And what might we learn from this?


> Yet again, I like that Musk and Kanye kind of people claim that they want free speech because at least we can hold them responsible when they don't deliver it.

What does "holding them responsible" look like? Making pseudo-anonymous comments on HN calling them out?

Giving them the benefit of the doubt at this point that they are acting in good faith seems hopelessly naïve and exactly the smokescreen they are looking for. They're saying whatever Bullshit(tm) it takes to get through this week with the best possible outcome, and you want to circle back in a couple years? No one will care or remember remember what the initial statement was.

https://en.m.wikipedia.org/wiki/On_Bullshit#Lying_and_bullsh...


> The only somewhat free place I've seen is 4Chan but it contains so much toxicity, that's its barely bearable.

It's very interesting that you don't see the straight line between "absolute" free speech and toxicity.

Absolute free speech IRL is moderated by physical and emotional stimuli and inhibitions against direct confrontation and bucking social norms. There are also legal repercussions, such as libel or defamation suits, for particularly harmful speech. The anonymity, and lack of accountability or feedback to one's words makes people far less inhibited online.


> The only somewhat free place I've seen is 4Chan but it contains so much toxicity, that's its barely bearable.

You've found the problem. There _are_ "anything legal" online spaces, and they _suck_. There's no way to have 0 moderation and not have the place turn basically into 4Chan.

If people really want to be on totally free speech platforms, they can just go on 4Chan, but what they really want is to force everyone else to engage with the toxic shit they want to say and no one else wants to hear.


Forgive my ignorance: I thought you could basically say/post anything on Twitter as long as:

* it was not actively illegal (CP, terrorism etc)

* hacked info

* deadnaming trans people

Is that not the case anymore?


That is not the case, and hasn't been for years.


I read the rules and the Wikipedia page and that's all I can find. What else is there?

**Information provided:**
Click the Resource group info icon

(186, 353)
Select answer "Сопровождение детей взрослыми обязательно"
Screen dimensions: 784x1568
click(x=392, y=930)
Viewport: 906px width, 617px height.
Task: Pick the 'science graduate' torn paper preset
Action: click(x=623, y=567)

**Work task:** In the free speech discussion, edit the stretch from "Giving them the" through "speech and toxicity." so that "toxicity" reads "hostility", and give that stretch again.

**Result below:**
Giving them the benefit of the doubt at this point that they are acting in good faith seems hopelessly naïve and exactly the smokescreen they are looking for. They're saying whatever Bullshit(tm) it takes to get through this week with the best possible outcome, and you want to circle back in a couple years? No one will care or remember remember what the initial statement was.

https://en.m.wikipedia.org/wiki/On_Bullshit#Lying_and_bullsh...


> The only somewhat free place I've seen is 4Chan but it contains so much hostility, that's its barely bearable.

It's very interesting that you don't see the straight line between "absolute" free speech and hostility.